El intervencionismo estatal en el mercado crediticio y correspondiente derogación de estas leyes ocurrió el 24 de abril de 1848, cuando el gobierno estableció un tipo de interés máximo de 9% anual – este valor de referencia en realidad habla a favor de la Ley de 1834, ya que 9% era el mínimo histórico obtenido durante su aplicación-. Y al año siguiente, nuevamente en abril, se promulga la Ley de Beneficio de Espera de 1849, la cual daba a los deudores el beneficio unilateral de acogerse a una moratoria de entre 6 y 9 años, durante la cual se debía renegociar el préstamo con reducción de principal, intereses y estaba prohibido ejecutar las garantías. El resultado fue la protesta de los acreedores extranjeros, por lo cual el gobierno tuvo que hacerse cargo de la deuda externa privada, indemnizando con deuda pública a los prestamistas internacionales afectados por el Beneficio de Espera.
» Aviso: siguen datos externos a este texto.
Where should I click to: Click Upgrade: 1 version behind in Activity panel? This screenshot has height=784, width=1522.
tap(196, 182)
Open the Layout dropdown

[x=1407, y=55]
Fue la primera gran nacionalización venezolana de deuda externa, emulada en 1984 y 1986, mediante la cual la sociedad acabó subsidiando a unos cuantos deudores insolventes, algunos de ellos acogidos estratégicamente a la bancarrota.

En las próximas entregas me propongo dilucidar las debilidades al implantar la Ley de Libertad de Contratos y cómo estas pueden seguir persistiendo en la sociedad actual, restringiendo la libertad económica y sus potenciales beneficios sociales.

 

La opinión del autor es independiente.